RDATA$INDEPENDENT.VARIABLE1<-as.factor(RDATA$INDEPENDENT.VARIABLE1)
RDATA$INDEPENDENT.VARIABLE2<-as.factor(RDATA$INDEPENDENT.VARIABLE2)

This defines your independent variable as being discontinuous i.e.categorical.

str(RDATA$INDEPENDENT.VARIABLE1)
str(RDATA$INDEPENDENT.VARIABLE2)

This displays the structure of the variables INDEPENDENT.VARIABLE1 and INDEPENDENT.VARIABLE2 to check that they are now factor variables.

TEST.RESULTS<-aov(DEPENDENT.VARIABLE~INDEPENDENT.VARIABLE1+INDEPENDENT.VARIABLE2+INDEPENDENT.VARIABLE1*INDEPENDENT.VARIABLE2,data=RDATA)

Performs a two-factor ANOVA on data frame called “RDATA” with the defined dependent and two independent variables. This analysis includes the main effects of each independent variables as well as the interaction between them. It then saves the output into the file called " TEST.RESULTS“.

summary(TEST.RESULTS)

Provides summary of the two-factor ANOVA results which is slightly different from displaying the full results but you could do this too.

Boxplot

boxplot(DEPENDENT.VARIABLE ~ INDEPENDENT.VARIABLE1, data=RDATA, main="TITLE", xlab="X AXIS LABEL", ylab="Y AXIS LABEL")

Make a boxplot of the results for each level of the independent variable1. These plots have the median (center line), the 25th and 75th quartiles (outside of box), the extreem values (the ends of the wiskers) and outliers (individual circles). These figures are not appropriate in most cases because we want mean and standard error, but as a quick and dirty way of visaulizing your data these plots are nevertheless useful.

boxplot(DEPENDENT.VARIABLE ~ INDEPENDENT.VARIABLE2, data=RDATA, main="TITLE", xlab="X AXIS LABEL", ylab="Y AXIS LABEL")

Makes a boxplot of the results with means and errors for each level of independent variable2.These plots have the median (center line), the 25th and 75th quartiles (outside of box), the extreem values (the ends of the wiskers) and outliers (individual circles). These figures are not appropriate in most cases because we want mean and standard error, but as a quick and dirty way of visaulizing your data these plots are nevertheless useful.

boxplot(DEPENDENT.VARIABLE ~ INDEPENDENT.VARIABLE1*INDEPENDENT.VARIABLE2, data=RDATA, main="TITLE", xlab="X AXIS LABEL", ylab="Y AXIS LABEL")

▶ [Provided material]:
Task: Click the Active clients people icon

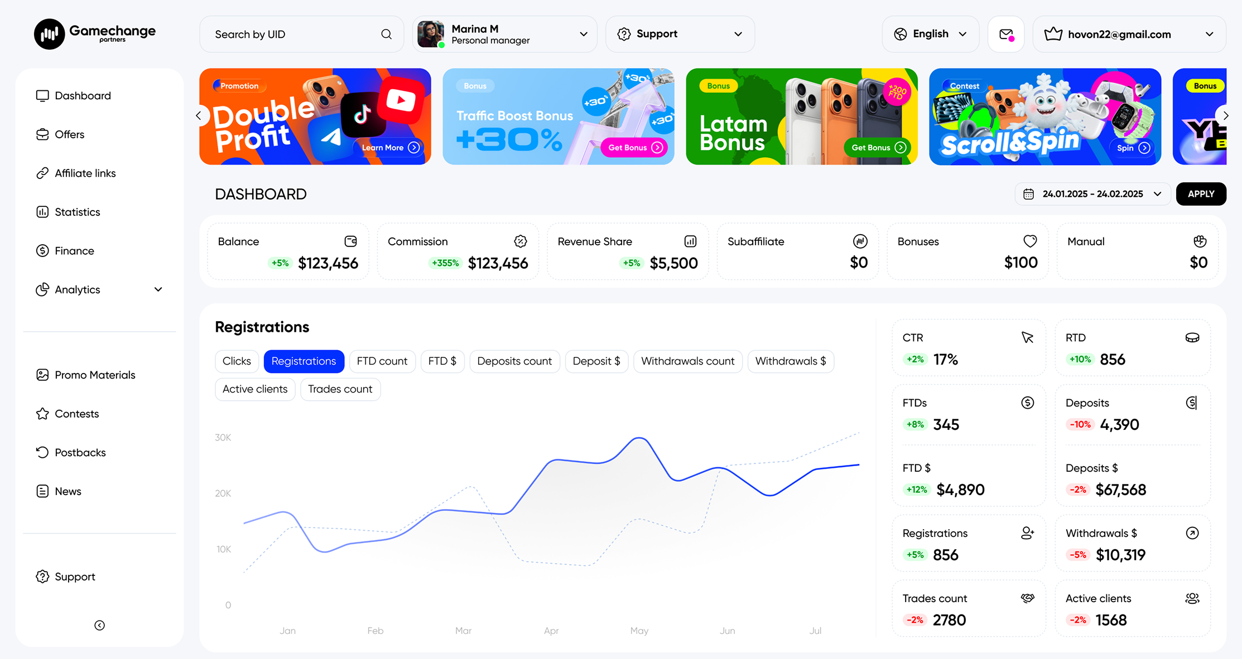Action: [x=1192, y=598]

▶ [Task list]:
[1] According to the R tutorial, what does the center line of each boxplot show?
[2] Repeat the R tutorial word for word from "This defines your" to "do this too.".
The material comes from a different source than the R tutorial.

▶ [Worked answers]:
[1] The median.

[2]
This defines your independent variable as being discontinuous i.e.categorical.

str(RDATA$INDEPENDENT.VARIABLE1)
str(RDATA$INDEPENDENT.VARIABLE2)

This displays the structure of the variables INDEPENDENT.VARIABLE1 and INDEPENDENT.VARIABLE2 to check that they are now factor variables.

TEST.RESULTS<-aov(DEPENDENT.VARIABLE~INDEPENDENT.VARIABLE1+INDEPENDENT.VARIABLE2+INDEPENDENT.VARIABLE1*INDEPENDENT.VARIABLE2,data=RDATA)

Performs a two-factor ANOVA on data frame called “RDATA” with the defined dependent and two independent variables. This analysis includes the main effects of each independent variables as well as the interaction between them. It then saves the output into the file called " TEST.RESULTS“.

summary(TEST.RESULTS)

Provides summary of the two-factor ANOVA results which is slightly different from displaying the full results but you could do this too.